If you’ve ever watched the Christmas-themed rom-com The Holiday, you’ve probably been gripped by the urge to leave your job behind, abandon the hectic urban energy that permeates your everyday life, and retreat to a cottage in a cute English village. While quitting your job on whim may be a dream that’ll never come true, renting an adorable little house in the English countryside is much easier than you think. England is full of adorable villages, and plenty of them are under three hours by train from London. Check out these seven cute English villages and start planning your cozy escape.
1. Lower Slaughter, Gloucestershire
Much more visually appealing than its name suggests, Lower Slaughter is known for its limestone cottages and Old Mill (an old flour mill), which made an appearance in the 1086 Domesday Book — a famous survey of England’s land holdings. It’s also home to the River Eye and Copse hill Road, which was voted the most romantic street in the UK in 2011. Spend the day strolling along the river, crossing its historic footbridges, visiting the 12th century church of St. Mary, or tucking into some Gloucestershire sausages at The Slaughters Country Inn.
Where to stay: Three-bedroom renovated cottage on a quiet residential road with views of open fields. $407 per night.
2. Broadway, Worcestershire
Strolling down the streets of Broadway, England, is a very different experience from walking down Broadway, New York City. A classic cute English village with limestone houses, quiet streets, dark pubs, and family-owned shops and galleries, Broadway is often referred to as the “Jewel of the Cotswolds” (a rural and notably picturesque region of southeast England). Besides admiring the postcard-worthy houses on Upper High Street, make sure to check out the Millenium Garden next to the Broadway Museum and Art Gallery. The garden has great views of the hills. For even better views, however, head to the top of the 18th-century Broadway Tower, which was built on the orders of Lady Coventry to determine if a beacon on this hill could be seen from her house 22 miles away. The tower, which can be climbed for a $10 fee, overlooks the countryside of the surrounding 16 counties.

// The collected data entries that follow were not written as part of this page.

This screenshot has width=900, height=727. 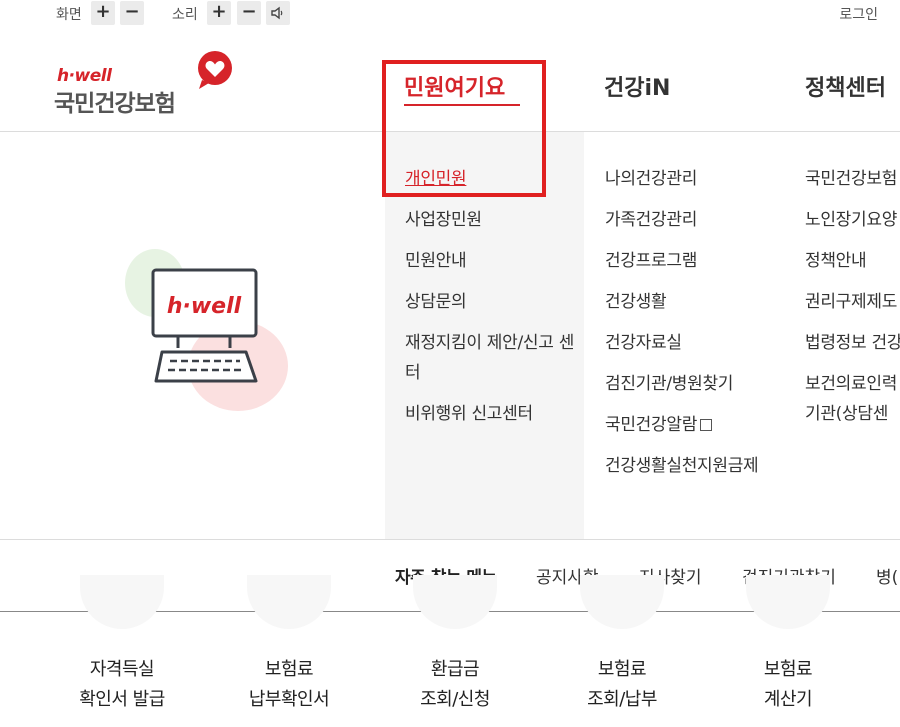 I want to click on quick-menu-premium-pay: 보험료 조회/납부, so click(x=622, y=685).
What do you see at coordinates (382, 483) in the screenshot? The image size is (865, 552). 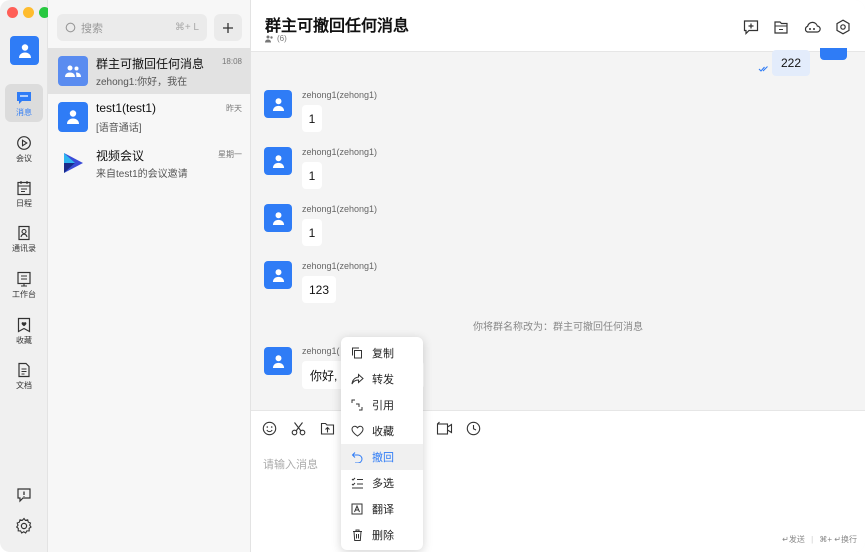 I see `menu-item-multiselect: 多选` at bounding box center [382, 483].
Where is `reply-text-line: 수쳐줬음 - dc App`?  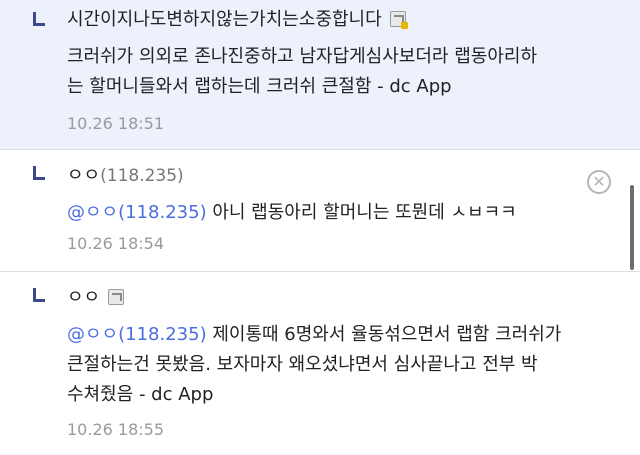
reply-text-line: 수쳐줬음 - dc App is located at coordinates (140, 394).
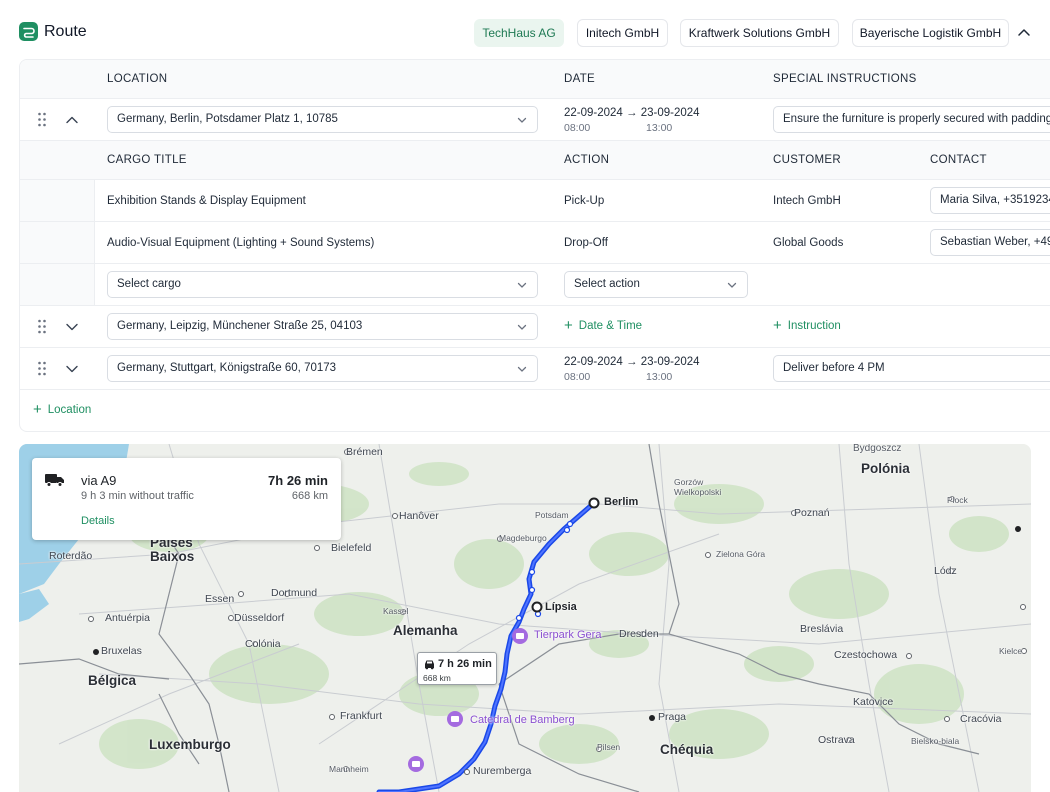  I want to click on map-label-hanover: Hanôver, so click(419, 516).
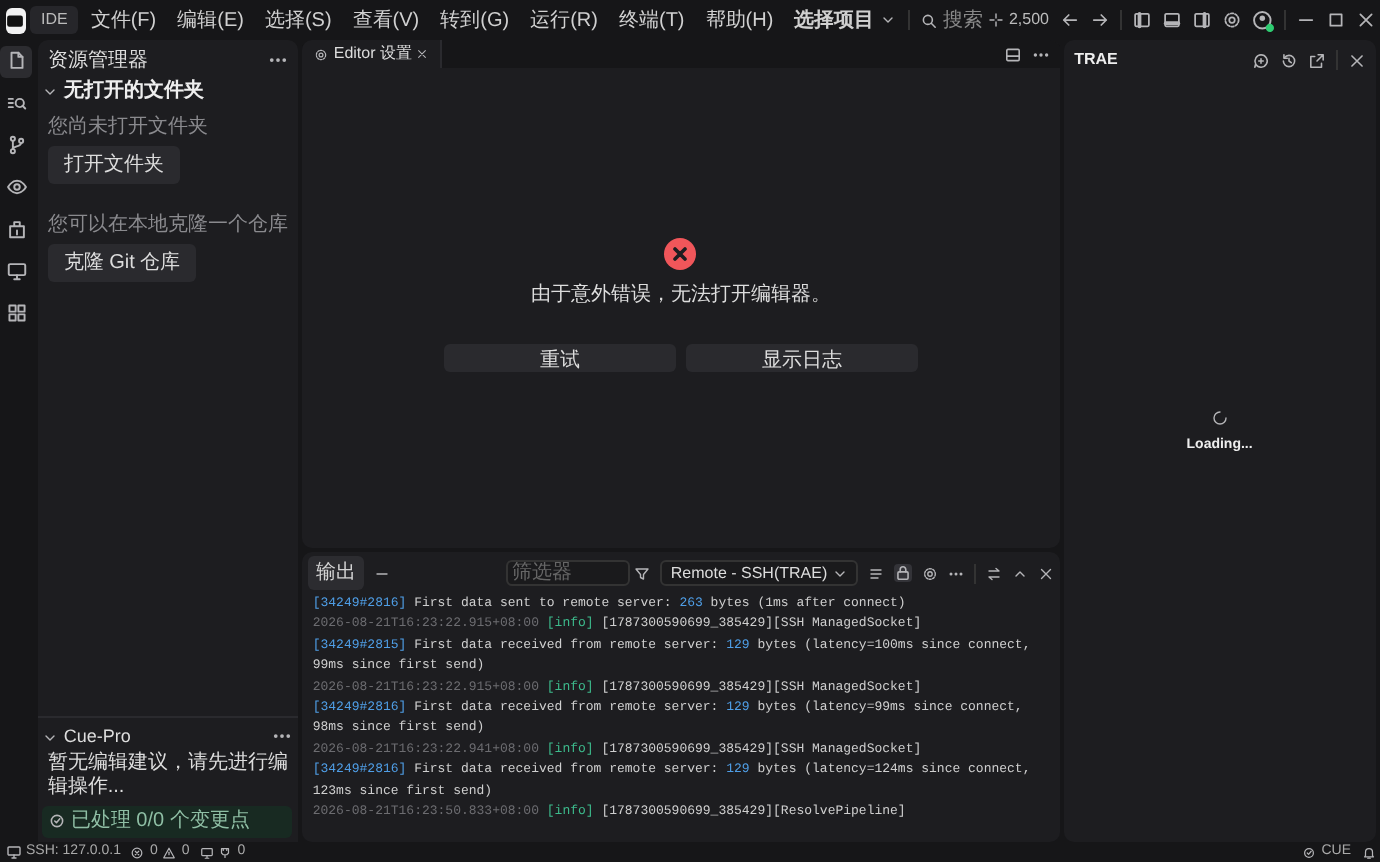  What do you see at coordinates (1099, 20) in the screenshot?
I see `forward-arrow-icon` at bounding box center [1099, 20].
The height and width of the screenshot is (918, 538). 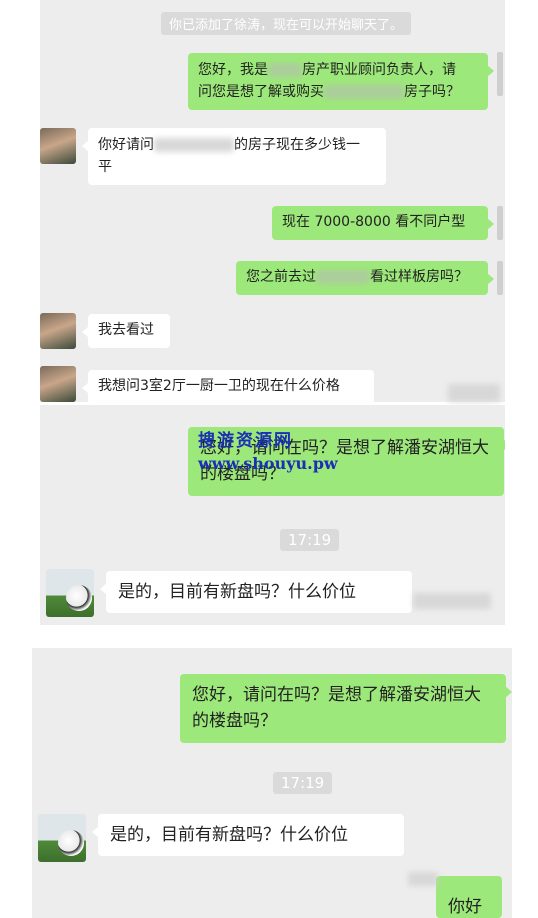 I want to click on outgoing-message-3: 您之前去过 看过样板房吗？, so click(x=365, y=278).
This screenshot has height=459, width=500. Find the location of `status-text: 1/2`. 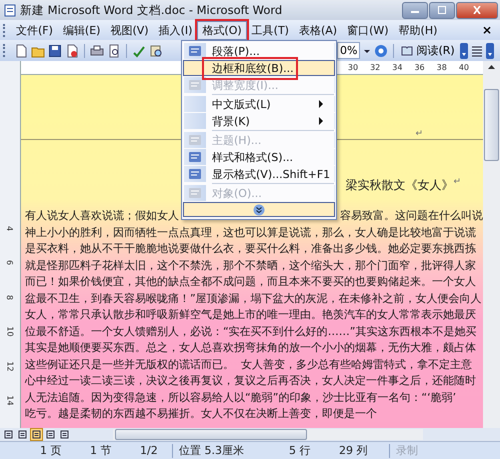

status-text: 1/2 is located at coordinates (150, 450).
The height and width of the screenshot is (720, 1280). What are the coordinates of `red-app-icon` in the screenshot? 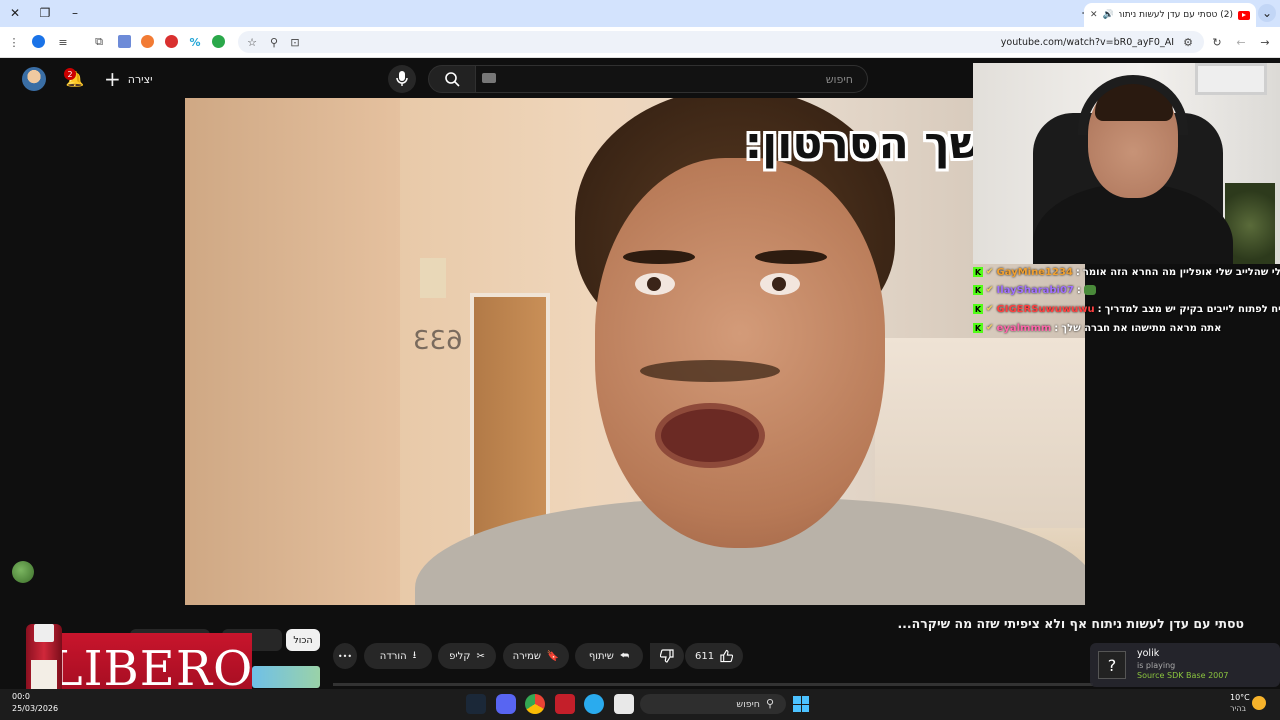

Where to stay: Orchard Cottage is a thatched, timbered cottage on a quiet road, next to pubs, shops, and restaurants. $415 per night
3. Snowshill, Gloucestershire
Snowshill is known for its stone cottages, grand Victorian church, and Snowshill Manor — a National Trust property containing poet Charles Wade’s vast collection of toys, furnishings, and musical instruments. The manor sits at the opposite end of a lavender field, which brightens up Snowshill with vibrant color in the summertime, while winter sees the same fields blanketed in snow. It’s also a great base for hiking the many walking trails around the Cotswolds countryside.
Where to stay: Willow Vale is a terraced cottage conveniently located in the heart of Snowshill. $459 per night.
4. Ombersley, Worcestershire
Ombersley is defined by its half-timbered houses, setting it somewhat apart from the stone aesthetic that defines many of the previous cute English villages mentioned here. It’s also located between the scenic Malvern Hills and Shropshire Hills, which are both Designated Areas of Outstanding Natural Beauty. In addition to the area’s beautiful landscapes, there are plenty of pubs and family-owned shops to keep you busy. You can even visit the Hawford Dovecote (a nest for domesticated pigeons) just a few miles south of town that has been untouched since the 16th century.
Where to stay: While there is no timbered home available on Airbnb to rent in Ombersley, this Georgian country home, at $275 per night, is just as lovely.
5. Broad Campden, Gloucestershire
Broad Campden is home to a rare Friends Meeting House — a Quaker place of worship — that dates back to the 17th century, and has the distinction of being the oldest continually-operating meeting house in England. The town also has a small church with a unique round bellcote, and is defined by its thatched cottages.
Where to stay: This historic two-story cottage is a converted stone stable built in 1797. $241 per night.
6. Kingham, Oxfordshire
Kingham was named “England’s Favorite Village” in 2004, and it’s easy to see why. The small village is located in the bucolic Evenlode valley, and is filled with limestone cottages from the 17th and 18th centuries and a large village green. It’s also known for its church of St. Andrew, which has a 14th-century Gothic tower. Kingham is conveniently located next to several walking and cycling routes, making it a perfect base for visiting the surrounding area.
Where to stay: This thatched 16th-century cottage was built in 1544, and is just a few minutes’ walk from Kingham’s pubs and shops. $309 per night.
7. Castle Combe, Wiltshire
Unlike 99 percent of places in the world, no new houses have been built in Castle Combe since the 1600s. A modern home would look pretty out of place in a cute English village full of Cotswold stone cottages, wouldn’t it? The village has stunning views of the surrounding valley, and is home to St. Andrew’s Church which is fitted with what is said to be one of the oldest working clocks in England. There are also some luxury experiences like the ivy-covered Manor House, a five-star hotel with a Michelin-starred restaurant, and the Castle Combe Circuit where you can take a supercar for a ride.
Where to stay: This two-bedroom cottage has a garden and is surrounded by the bucolic countryside. $240 per night.